11/13/2014 10:01 am ET Updated Jan 13, 2015

Why Religion Is so Weak in Maine

Recent research has clearly shown that religion is much more important in poorer countries. The same principle is true of states as I report in a paper to be published in Cross-Cultural Research. Yet, Maine stands out as a poor state where religion is relatively unimportant. Why?

Poverty Predicts Religion
Around the world, religion serves as a salve for life's miseries. That phenomenon is illustrated by the fact that natural disasters and traumas of all kinds evoke a strong religious reaction. Such events remind people that much of what happens to them is outside their control and they resort to religion as an emotional security blanket.

In poorer countries, life is a great deal riskier thanks to vulnerability to natural disasters, infectious diseases, poor harvests, death during childbirth, and so forth. In developed countries, many of these risks are better controlled thanks to improved public health, better hospitals, social welfare programs, earthquake-proof buildings, and so on.

For that reason, religion is weakest in developed countries having the best quality of life, such as Sweden and Japan. It is strongest in places like sub-Saharan Africa where the quality of life is extremely low and life expectancy is short. In these countries about 95 percent of people say that religion is important in their daily lives.

So why might just a quarter of Maine's residents see religion as important?

The Riddle of Maine as a Secular State
Outsiders might question Maine's status as a secular state. After all, residents just re-elected a creationist governor.

In assessing religious fervor, we must accept the results of scientifically-conducted polls by the Gallup organization. In their most recent results (for 2011), they found that only 25 percent of Mainers see religion as important in their daily lives. This compares to 59 percent of Mississippians making the same judgment.

Indeed, only two states are less religious than Maine, namely Vermont and New Hampshire (both scoring at 23 percent on religiosity).

Why is Maine so much less religious than Mississippi? The first plausible explanation is that Maine is actually a much more affluent state than Mississippi with a median household income that was 26 percent higher in 2010.

Maine is often compared unfavorably to other New England states but it is no longer really poor. Indeed, as far as the level of development is concerned (that looks at health, and education as well as income) Maine ranks 25 out of 50 states and the District of Columbia, whereas Mississippi is ranked 50 (using 2011 data). Maine has a poverty rate that is only about half that of Mississippi (12.9 percent compared to 22.4 percent). So the better quality of life goes some way to explaining why Maine is so much less religious than Mississippi.

Atheism in the New England Water?
It is striking that the least religious states are all in New England. This is not because the New England water supply has a mystery chemical that brings out atheism. Apart from a relatively good quality of life related to human development, religion is weakened by having a small African American population, given that African Americans are more religious.

Indeed, the proportion of African Americans is one of the strongest predictors of a state's religiosity and it is no accident that Mississippi, the most religious state, also has the most African Americans. As to why African Americans are more religious, historians would point out that the church played a central part in the civic life of the community due to disenfranchisement but that argument is not so compelling today given the election of an African American president.

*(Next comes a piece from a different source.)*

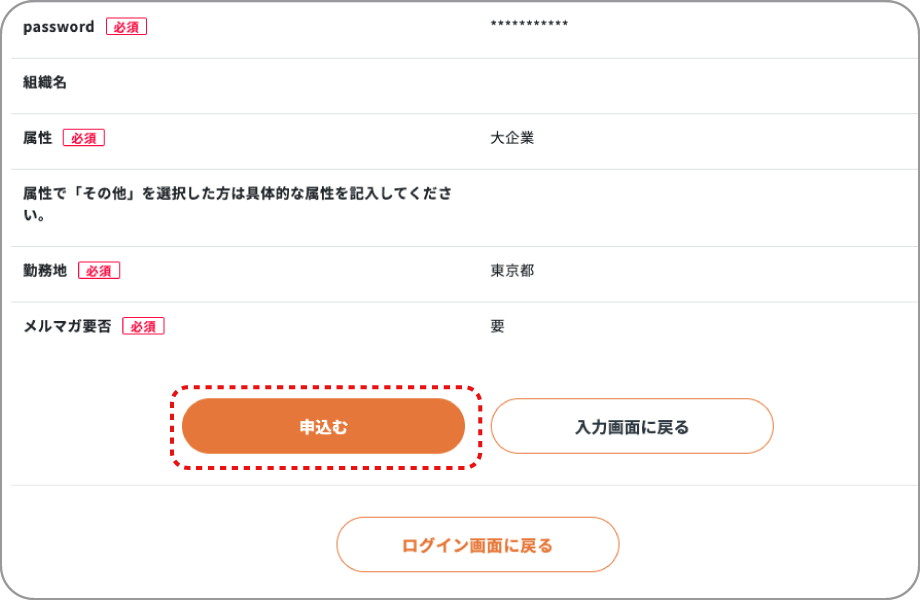Click the 必須 badge beside 属性

click(84, 137)

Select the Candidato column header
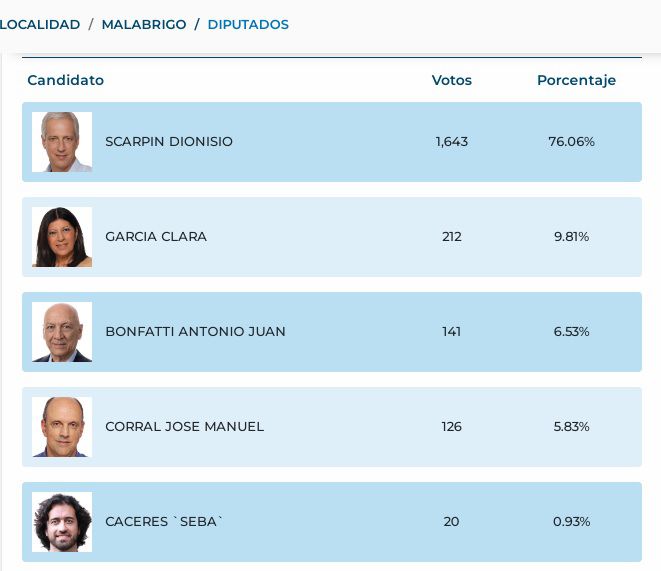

In my paper, I show that the greater religiosity of states with a large proportion of African Americans is explainable in terms of stress (measured as high blood pressure) and racism (location in the South).

Mississippi is a lot more religious than Maine because it has a lot more African Americans in the population (37 percent compared to 1 percent), as well as because it is poorer.

Each of these findings is consistent with the theory that religion helps people to find emotional security in places where people have little control over their own lives. Maine is not such a place.
Reading between the lines, Maine has a much better quality of life than its economic status would suggest. That is why religion is so surprisingly weak here.